### EXERCISE DIRECTIONS
Format the lines of the listing as a JSON list of strings, one string per line, starting with the line that contains "Refresh the IAM resources panel" and going on through the end of the listing, both ends included. Omit blank lines, and leave the pictures out of the answer.

### RECORDS SUPPLIED
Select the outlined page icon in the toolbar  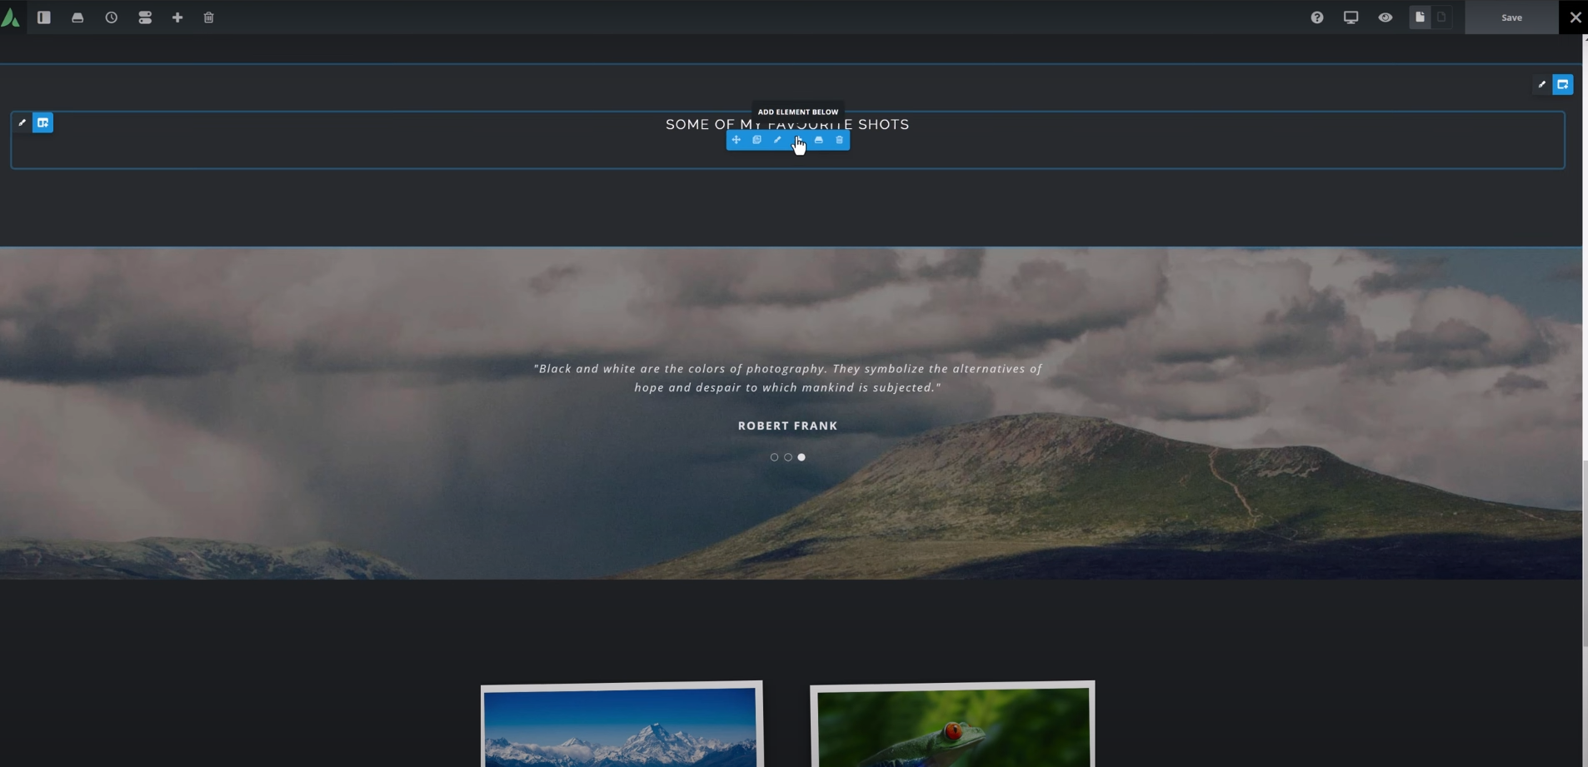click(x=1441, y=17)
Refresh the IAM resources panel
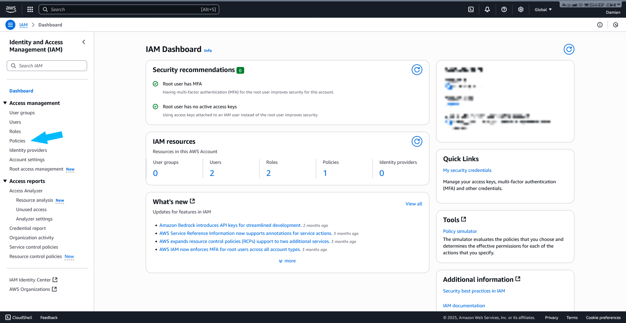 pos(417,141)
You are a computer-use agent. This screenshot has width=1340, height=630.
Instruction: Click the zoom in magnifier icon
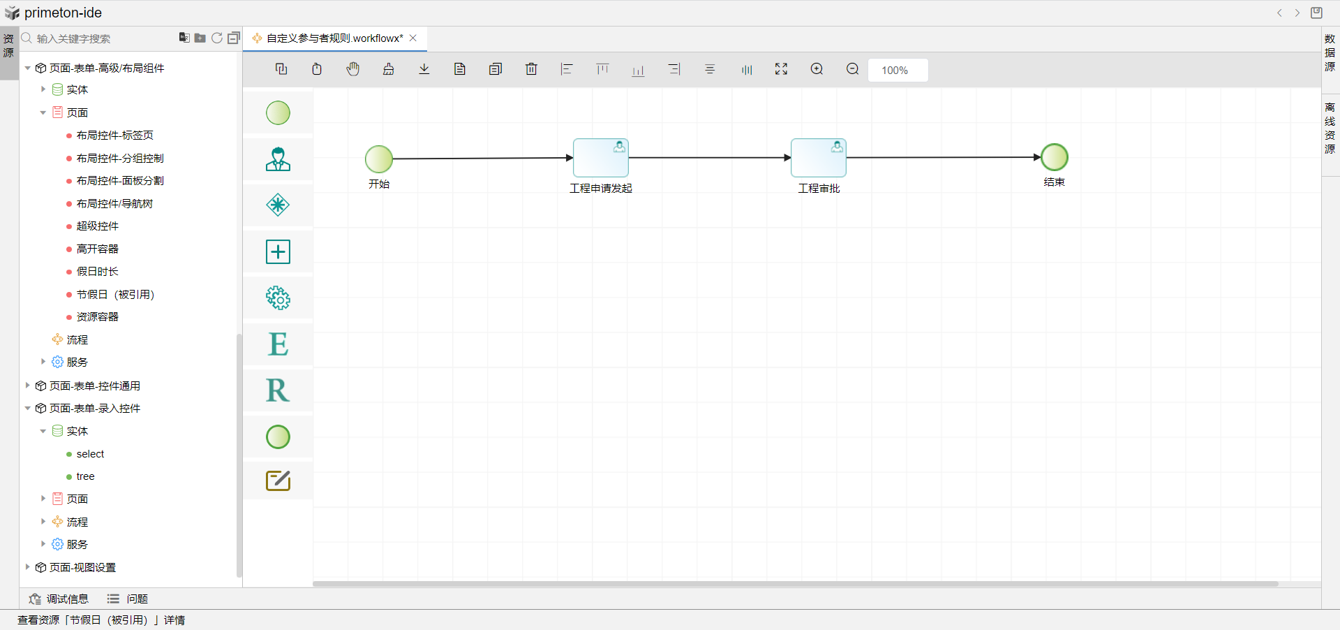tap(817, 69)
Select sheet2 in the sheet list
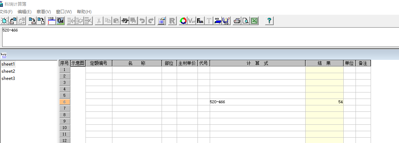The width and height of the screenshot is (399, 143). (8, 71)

### TASK RESULT
[
  "Refresh the IAM resources panel",
  " pos(417,141)",
  "You are a computer-use agent. This screenshot has width=1340, height=630.",
  "Instruction: Click the zoom in magnifier icon",
  "tap(817, 69)",
  "Select sheet2 in the sheet list",
  "The width and height of the screenshot is (399, 143). (8, 71)"
]